KISACA ERGENLİK
Ergenlik bir geçiş dönemidir. Çocuk ergenliğe girmeye başladığı zaman çocuk olamama, ama yetişkin de olamamanın karmaşasını yaşar. Hormonların faaliyetleriyle duygu durumunda sürekli kendinin bile anlamlandıramadığı değişiklikler yaşar.
Kişiliğini oturtma savaşı ile birlikte bazı kavramları daha yoğun yaşamaya başlar. gurur, ahlak, özerklik, bağımsızlık duygusu vb.
Kimliğini kazanmak için sorgulamaya, anlamaya başlar. cinsel, dini, kültürel, fiziksel, mesleki ve ilişki kimliğini
Ergenlik döneminde aileye büyük sorumluluk ve görevler düşmektedir. hatta aileye verilecek ergenle yaşam eğitimleri çok faydalı olmaktadır. Ebeveynlerin öncelikle ergenin bazı davranışları hormonların etkisiyle yaptığını algılamaları gerekmektedir. Yapılan en büyük hatalardan biri kendi yaşadıkları olumsuz ergenlikleri ve şu andaki gerginliklerini ergen çocuğa yansıtmalarıdır.
Bağımsızlık isteği ergenlerde ne kadar yüksek olsa da aynı bebeklik ve çocukluk dönemindeki bakıcıya güvenli bağlanma gibi, hem bağımsız olmaya çalışırken aileleriyle de bağlantıda kalmaya çalışırlar. Burada ebeveynlere düşen görev ergene kontrollü bir bağımsızlık verirken ergenle bağlarını olabildiğince sağlam tutmaktır. Her akşam ailece yenen yemekler, beraber oyun, tv, yada kitap okuma saatleri, çay sohbetleri gibi. Bunları yaparken ergeni huzursuz edecek sorgulama ve sohbetlerden kaçınmak ergenin bu faaliyetlere istekli devam etmesi için oldukça önemlidir.
Ebeveynlerin atladıkları en önemli konu da gurur, kişilik, çevrenin değer yargılarını önemsemeye başlama vb değerleri gelişmeye başlayan ergenlere sosyal çevre içinde nasıl davranacaklarıdır. Ebeveyn toplum içinde ve sosyal ortamlarda, arkadaşlarının ya da diğer kişilerin yanında asla ergeni rencide edecek söz ve davranışlarda bulunmamalı, konuşması gereken özel konuları yalnızken ve düzgün kırıcı olmayan cümlelerle anlatmaya çalışmalıdır. Gururu kırılan rencide olan ergen öncelikle ebeveyne olan güvenini yitirecek ve ebeveynden uzaklaşmaya başlayacaktır. Rencide edildiği toplumda daha güvensiz daha çekinik olacak ve her an tekrar rencide edileceği korkusuyla toplum içinde ebeveynleriyle fazla bulunmamaya çalışacaktır. Bunlar da ebeveynle ergen arasındaki uçurumu her geçen gün daha da fazlalaştıracaktır.
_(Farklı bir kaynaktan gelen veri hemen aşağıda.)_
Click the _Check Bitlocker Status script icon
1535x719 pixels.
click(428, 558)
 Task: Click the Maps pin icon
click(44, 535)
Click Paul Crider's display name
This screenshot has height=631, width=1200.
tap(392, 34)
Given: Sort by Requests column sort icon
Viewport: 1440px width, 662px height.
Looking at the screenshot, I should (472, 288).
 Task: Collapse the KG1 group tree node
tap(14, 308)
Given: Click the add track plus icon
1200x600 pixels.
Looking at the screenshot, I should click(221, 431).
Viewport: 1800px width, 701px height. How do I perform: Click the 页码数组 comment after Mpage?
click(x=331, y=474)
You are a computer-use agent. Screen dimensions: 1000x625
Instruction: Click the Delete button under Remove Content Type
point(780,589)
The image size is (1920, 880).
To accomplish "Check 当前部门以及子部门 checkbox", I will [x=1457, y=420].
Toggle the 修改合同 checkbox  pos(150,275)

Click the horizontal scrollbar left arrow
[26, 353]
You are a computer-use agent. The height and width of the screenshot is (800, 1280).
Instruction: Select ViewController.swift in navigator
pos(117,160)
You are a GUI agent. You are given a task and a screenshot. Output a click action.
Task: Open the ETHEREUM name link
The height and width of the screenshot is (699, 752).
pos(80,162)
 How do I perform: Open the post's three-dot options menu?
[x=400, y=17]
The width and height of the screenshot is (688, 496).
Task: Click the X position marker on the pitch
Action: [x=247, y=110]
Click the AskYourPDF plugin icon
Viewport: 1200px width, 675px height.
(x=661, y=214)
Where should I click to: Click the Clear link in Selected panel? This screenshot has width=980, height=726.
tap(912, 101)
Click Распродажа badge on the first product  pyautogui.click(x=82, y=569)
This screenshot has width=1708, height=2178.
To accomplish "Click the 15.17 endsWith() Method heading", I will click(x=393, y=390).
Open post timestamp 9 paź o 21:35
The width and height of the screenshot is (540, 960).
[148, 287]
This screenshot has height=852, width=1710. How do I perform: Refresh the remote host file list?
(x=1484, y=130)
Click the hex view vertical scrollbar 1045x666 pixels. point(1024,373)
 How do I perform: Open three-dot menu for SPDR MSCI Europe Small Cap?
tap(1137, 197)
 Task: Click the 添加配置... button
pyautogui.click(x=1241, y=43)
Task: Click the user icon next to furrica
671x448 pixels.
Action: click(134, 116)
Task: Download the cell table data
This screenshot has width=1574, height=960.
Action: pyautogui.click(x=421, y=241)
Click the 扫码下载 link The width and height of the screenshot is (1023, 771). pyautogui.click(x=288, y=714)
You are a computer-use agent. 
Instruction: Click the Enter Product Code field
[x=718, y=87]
Eğer çocuğumuzun ergenliğe girdiğinde neler yaşayacağını neler hissedebileceğini ve bizim ona nasıl yaklaşmamız gerektiğini bilirsek ergenlik dönemini gerek çocuğumuz gerek biz gerekse onunla aramızdaki ilişkiler çok yıpranmadan rahatlıkla atlatabiliriz.